### AIM
Repeat the items word for word, beginning with the first line and stopping after the line that contains "click(x=296, y=271)". Leave the pictures out of your answer.

+++++

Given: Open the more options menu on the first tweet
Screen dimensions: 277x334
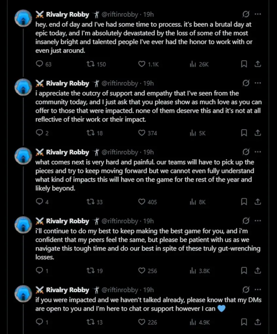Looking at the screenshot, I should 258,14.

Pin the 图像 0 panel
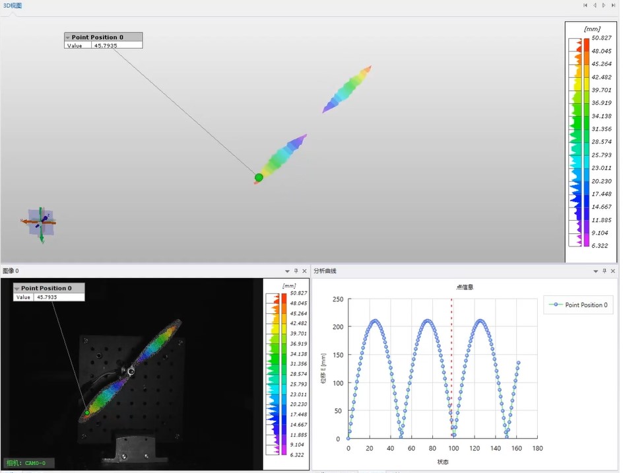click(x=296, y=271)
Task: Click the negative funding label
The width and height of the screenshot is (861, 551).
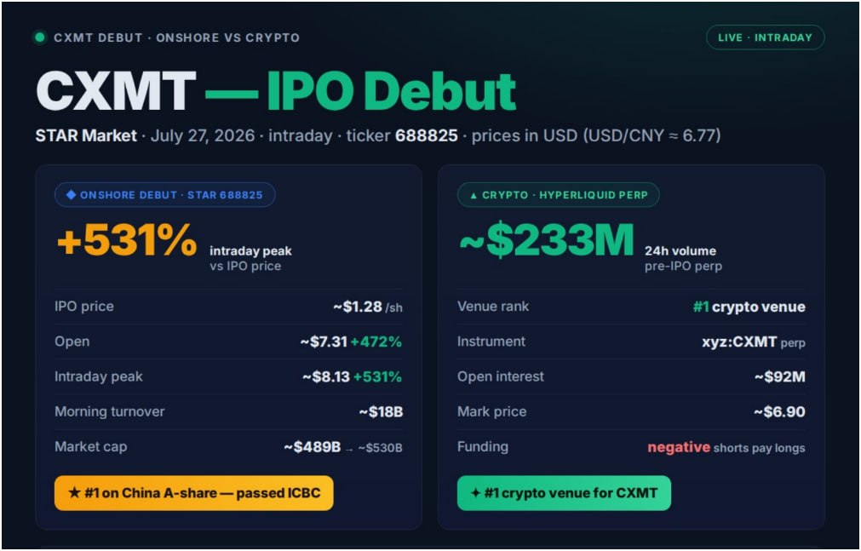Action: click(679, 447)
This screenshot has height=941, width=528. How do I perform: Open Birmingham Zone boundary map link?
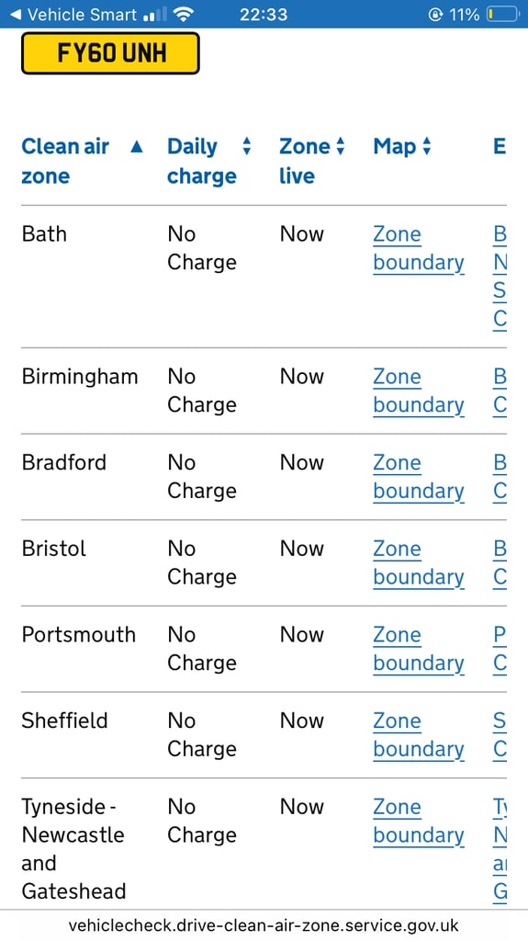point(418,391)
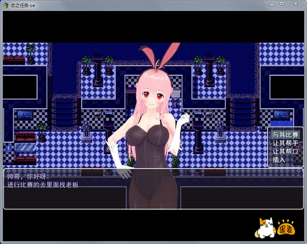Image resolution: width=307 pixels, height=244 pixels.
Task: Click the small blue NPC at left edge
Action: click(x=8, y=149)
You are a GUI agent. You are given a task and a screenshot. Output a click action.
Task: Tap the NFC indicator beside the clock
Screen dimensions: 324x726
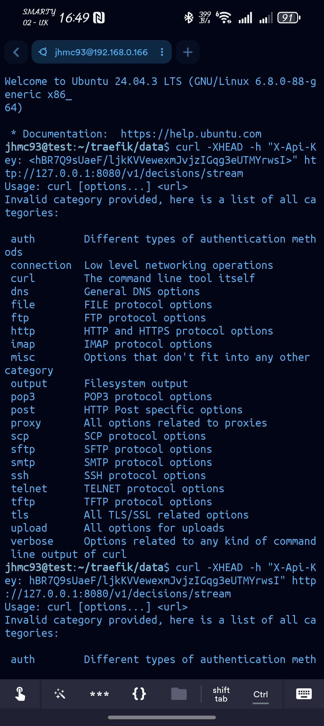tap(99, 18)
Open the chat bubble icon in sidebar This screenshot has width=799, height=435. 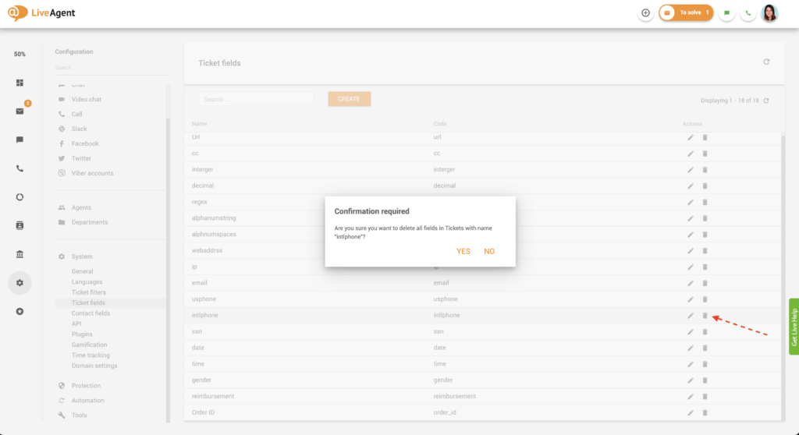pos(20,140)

+++++

### REPLY TO THE TASK
Given: Open the more options menu on the first tweet
Screen dimensions: 277x334
Looking at the screenshot, I should 258,14.

Pin the 图像 0 panel
click(x=296, y=271)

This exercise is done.